Provable Defense Framework for LLM Jailbreaks via Noise-Augumented Alignment
Zehua Cheng 1,2, Jianwei Yang 3, Wei Dai 2, Jiahao Sun 2
Published on arXiv
2602.01587
Input Manipulation Attack
OWASP ML Top 10 — ML01
Prompt Injection
OWASP LLM Top 10 — LLM01
Key Finding
Reduces GCG Attack Success Rate from 84.2% to 1.2% on Llama-3 while maintaining 94.1% benign utility, vs. 74.3% utility for character-level baselines.
CSS + NAAT (Certified Semantic Smoothing via Stratified Randomized Ablation + Noise-Augmented Alignment Tuning)
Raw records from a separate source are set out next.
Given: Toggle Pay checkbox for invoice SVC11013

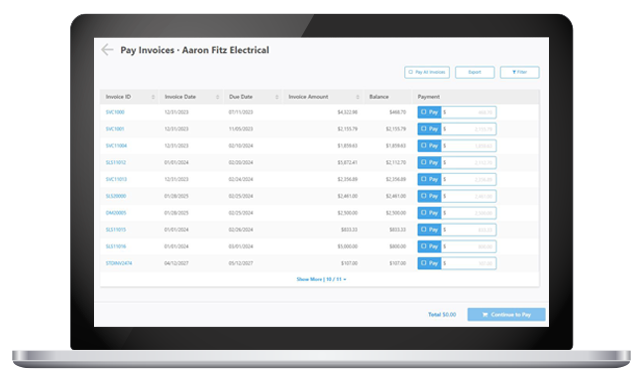Looking at the screenshot, I should pyautogui.click(x=429, y=179).
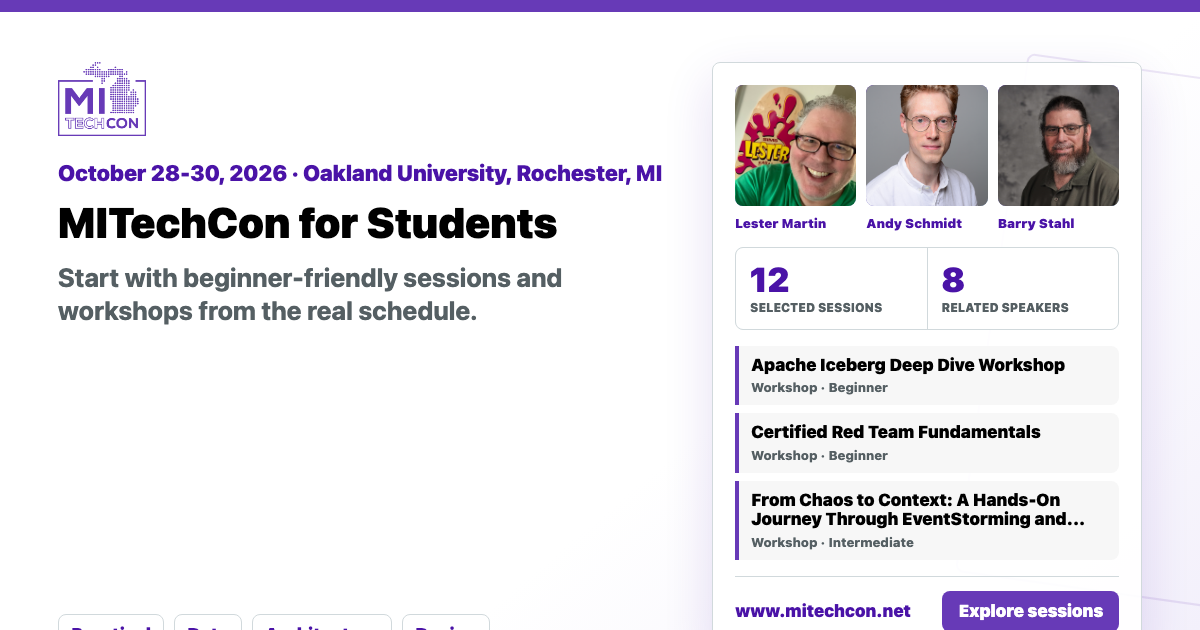Select the first tag chip at bottom left
The width and height of the screenshot is (1200, 630).
(x=111, y=622)
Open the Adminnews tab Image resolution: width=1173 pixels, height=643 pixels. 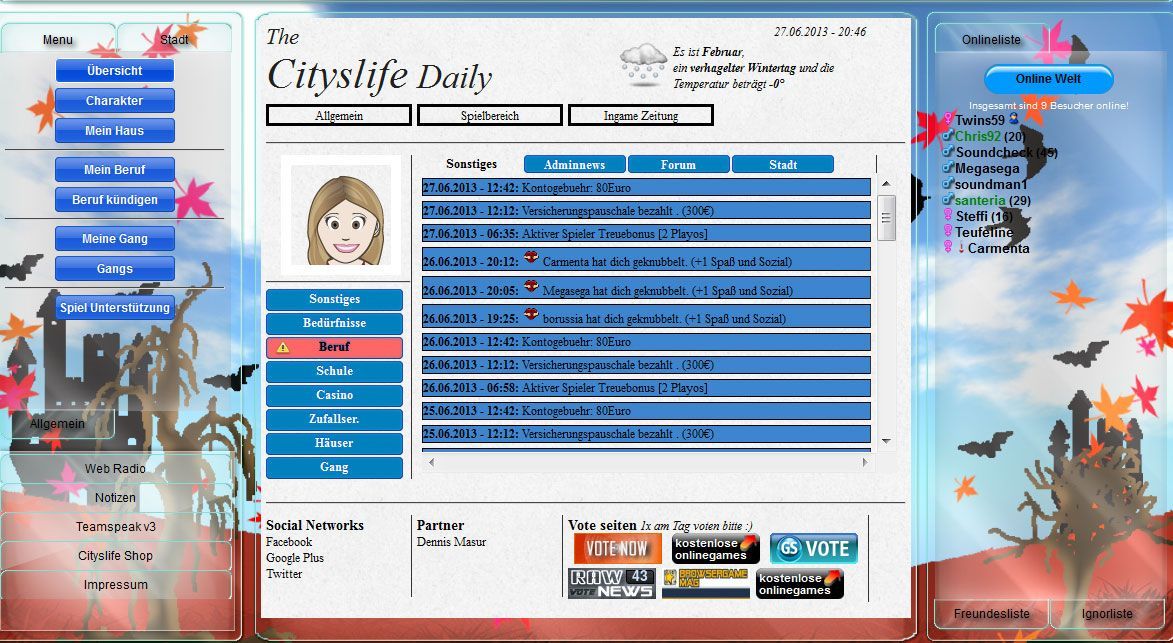point(575,164)
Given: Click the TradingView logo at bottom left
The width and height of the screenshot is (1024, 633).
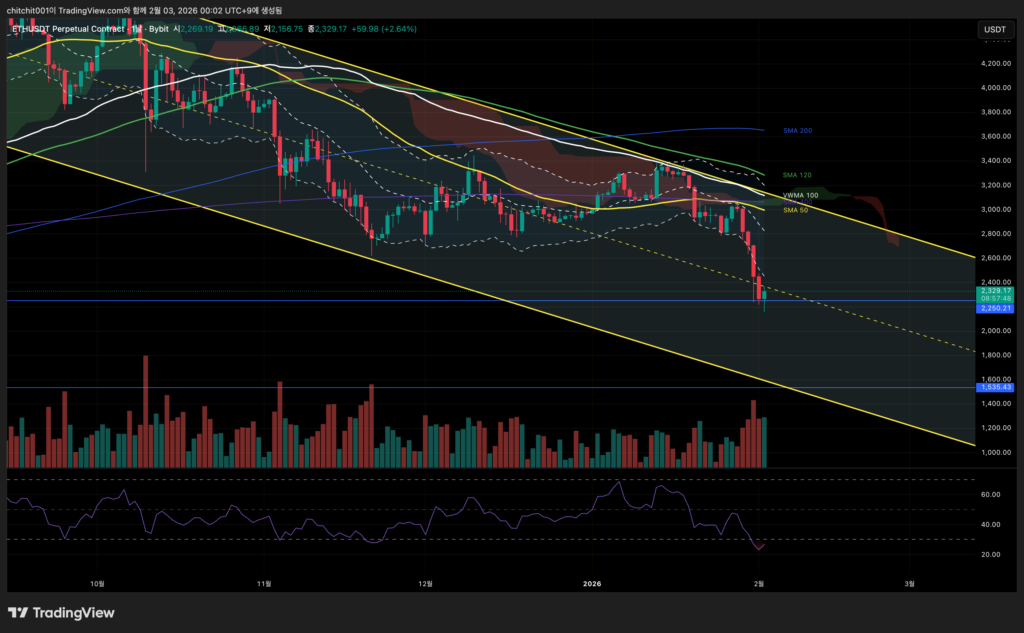Looking at the screenshot, I should click(61, 612).
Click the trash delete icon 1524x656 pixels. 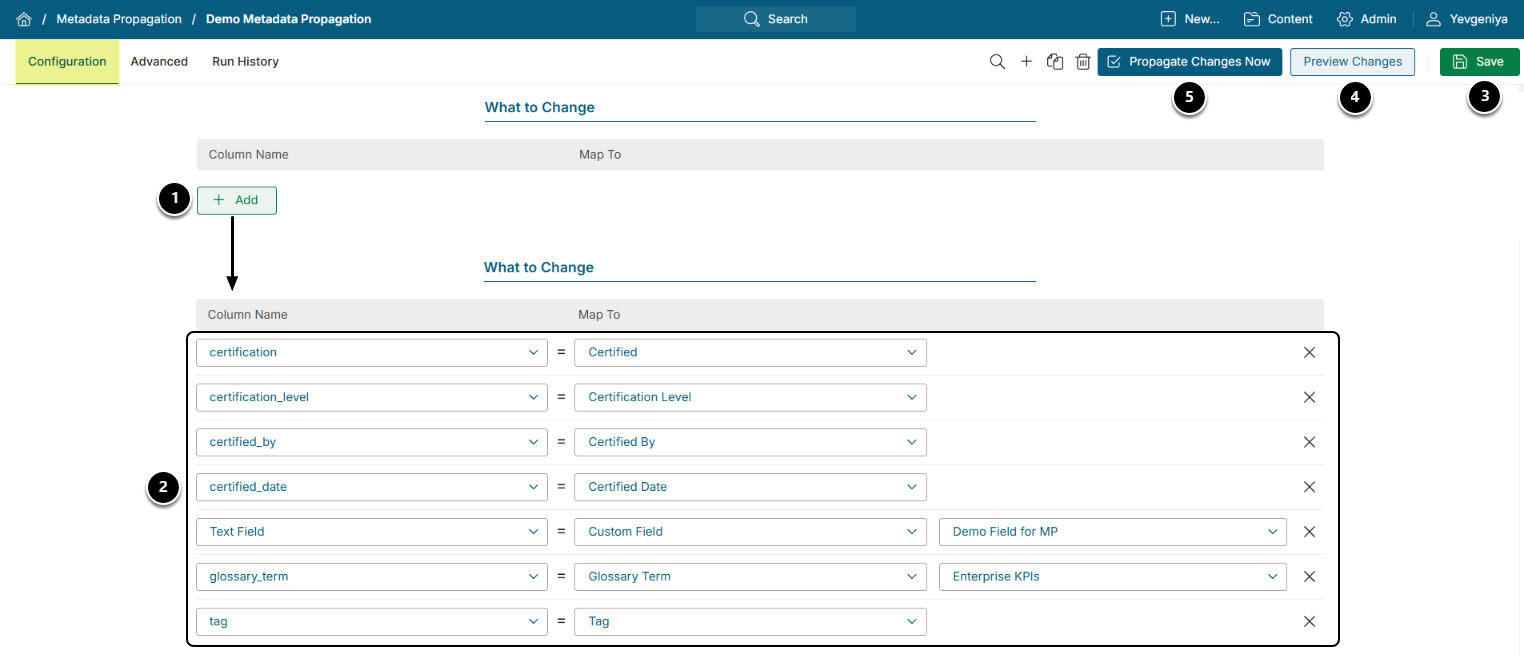pyautogui.click(x=1083, y=62)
Novel technique introduced
Large Language Models (LLMs) remain vulnerable to adaptive jailbreaks that easily bypass empirical defenses like GCG. We propose a framework for certifiable robustness that shifts safety guarantees from single-pass inference to the statistical stability of an ensemble. We introduce Certified Semantic Smoothing (CSS) via Stratified Randomized Ablation, a technique that partitions inputs into immutable structural prompts and mutable payloads to derive rigorous lo norm guarantees using the Hypergeometric distribution. To resolve performance degradation on sparse contexts, we employ Noise-Augmented Alignment Tuning (NAAT), which transforms the base model into a semantic denoiser. Extensive experiments on Llama-3 show that our method reduces the Attack Success Rate of gradient-based attacks from 84.2% to 1.2% while maintaining 94.1% benign utility, significantly outperforming character-level baselines which degrade utility to 74.3%. This framework provides a deterministic certificate of safety, ensuring that a model remains robust against all adversarial variants within a provable radius.
Key Contributions
- Certified Semantic Smoothing (CSS) via Stratified Randomized Ablation, which partitions inputs into immutable structural prompts and mutable payloads to derive rigorous l0-norm guarantees using the Hypergeometric distribution
- Noise-Augmented Alignment Tuning (NAAT), a fine-tuning technique that trains the LLM on ablated inputs to become a semantic denoiser, resolving the utility degradation ('inverted scaling fallacy') caused by sparse ablated contexts
- Empirical validation on Llama-3 showing ASR reduction from 84.2% to 1.2% against gradient-based attacks while retaining 94.1% benign utility, far outperforming character-level baselines
🛡️ Threat Analysis
Defends specifically against gradient-based adversarial suffix attacks (GCG, AutoDAN) — token-level perturbations optimized to bypass safety alignment. Provides certified l0-norm robustness guarantees via randomized smoothing, the canonical ML01 defense paradigm.